結合Ansible技術監控Storm叢集
1、我的hosts配置
# vim /etc/hosts
192.168.1.100 storm_zk1
192.168.1.101 storm_zk2
192.168.1.102 storm_zk3
192.168.1.103 storm_nimbus
192.168.1.104 storm_supervisor1
192.168.1.105 storm_supervisor2
192.168.1.106 storm_supervisor3
192.168.1.107 storm_supervisor4
192.168.1.108 storm_supervisor5
192.168.1.109 storm_supervisor6
2、我的storm配置
# vim /usr/local/storm/conf/storm.yaml
drpc.servers:
- "storm_supervisor1"
- "storm_supervisor2"
- "storm_supervisor3"
storm.zookeeper.servers:
- "storm_zk1"
- "storm_zk2"
- "storm_zk3"
storm.local.dir: "/data/storm/workdir"
nimbus.host: "storm_nimbus"
nimbus.thrift.port: 6627
nimbus.thrift.max_buffer_size: 1048576
nimbus.childopts: "-Xmx1024m"
nimbus.task.timeout.secs: 30
nimbus.supervisor.timeout.secs: 60
nimbus.monitor.freq.secs: 10
nimbus.cleanup.inbox.freq.secs: 600
nimbus.inbox.jar.expiration.secs: 3600
nimbus.task.launch.secs: 240
nimbus.reassign: true
nimbus.file.copy.expiration.secs: 600
nimbus.topology.validator: "backtype.storm.nimbus.DefaultTopologyValidator"

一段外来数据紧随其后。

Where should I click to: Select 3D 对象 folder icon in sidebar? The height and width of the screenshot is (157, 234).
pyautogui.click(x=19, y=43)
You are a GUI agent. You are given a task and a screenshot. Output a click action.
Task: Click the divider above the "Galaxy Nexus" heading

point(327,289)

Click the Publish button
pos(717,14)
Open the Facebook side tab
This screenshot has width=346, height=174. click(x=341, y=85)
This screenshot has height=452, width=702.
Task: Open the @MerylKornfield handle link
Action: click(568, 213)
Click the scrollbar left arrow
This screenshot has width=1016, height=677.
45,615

storm.zookeeper.port: 2181
storm.zookeeper.root: "/data/storm/zkinfo"
storm.cluster.mode: "distributed"
storm.local.mode.zmq: false
ui.port: 8080
ui.childopts: "-Xmx768m"
supervisor.slots.ports:
- 6700
- 6701
- 6702
- 6703
- 6704
- 6705
- 6706
- 6707
- 6708
- 6709
supervisor.childopts: "-Xmx2048m"
supervisor.worker.start.timeout.secs: 240
supervisor.worker.timeout.secs: 30
supervisor.monitor.frequency.secs: 3
supervisor.heartbeat.frequency.secs: 5
supervisor.enable: true
worker.childopts: "-Xmx4096m"
topology.max.spout.pending: 5000
storm.zookeeper.session.timeout: 5000
storm.zookeeper.connection.timeout: 3000
storm.zookeeper.retry.times: 6
storm.zookeeper.retry.interval: 2000
storm.zookeeper.retry.intervalceiling.millis: 30000
storm.thrift.transport: "backtype.storm.security.auth.SimpleTransportPlugin"

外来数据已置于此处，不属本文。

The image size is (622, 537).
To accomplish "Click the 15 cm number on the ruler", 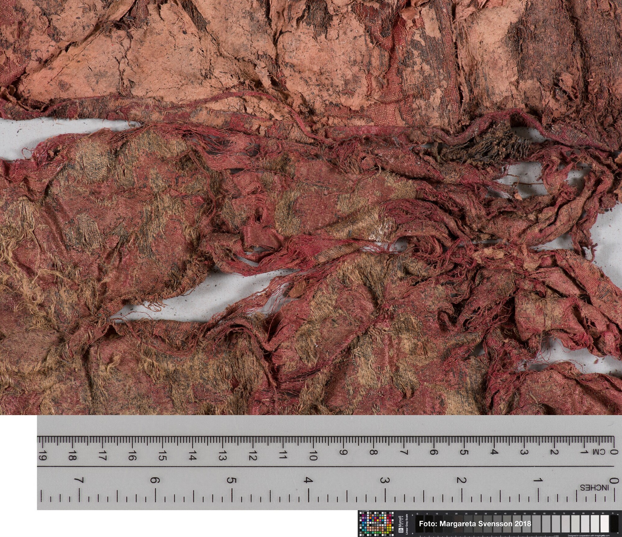I will tap(162, 456).
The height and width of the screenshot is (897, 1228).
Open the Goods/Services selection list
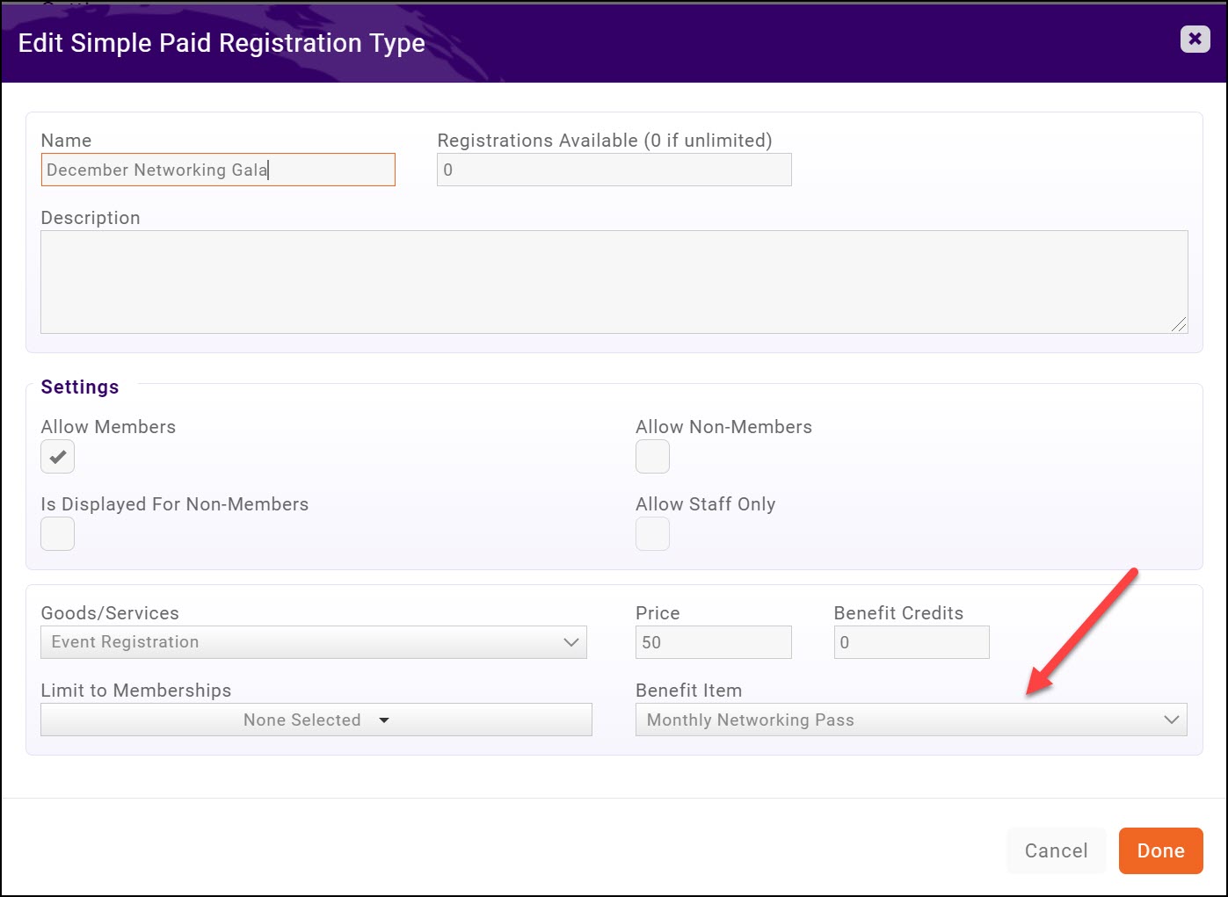click(x=313, y=642)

storm.messaging.transport: "backtype.storm.messaging.netty.Context"
storm.messaging.netty.server_worker_threads: 50
storm.messaging.netty.client_worker_threads: 50
storm.messaging.netty.buffer_size: 20971520
storm.messaging.netty.max_retries: 100
storm.messaging.netty.max_wait_ms: 1000
storm.messaging.netty.min_wait_ms: 100
3、nimbus節點部署
# vim /data/scripts/monitor_status_for_storm.sh
#!/bin/sh
PATH=/sbin:/bin:/usr/sbin:/usr/bin:/usr/local/bin:/usr/local/sbin
. /etc/profile
## 監控頁面地址引數
MON_SRV_IPADDR="192.168.1.103"
MON_SRV_PORT="8080"
## 是否已正確掃描
SCAN_FLAG=0
## 工作基路徑
BASE_PATH="/data/scripts"
## 異常 storm Supervisor 主機地址列表
FAIL_SUPERVISOR_LIST="${BASE_PATH}/fail_supervisor.txt"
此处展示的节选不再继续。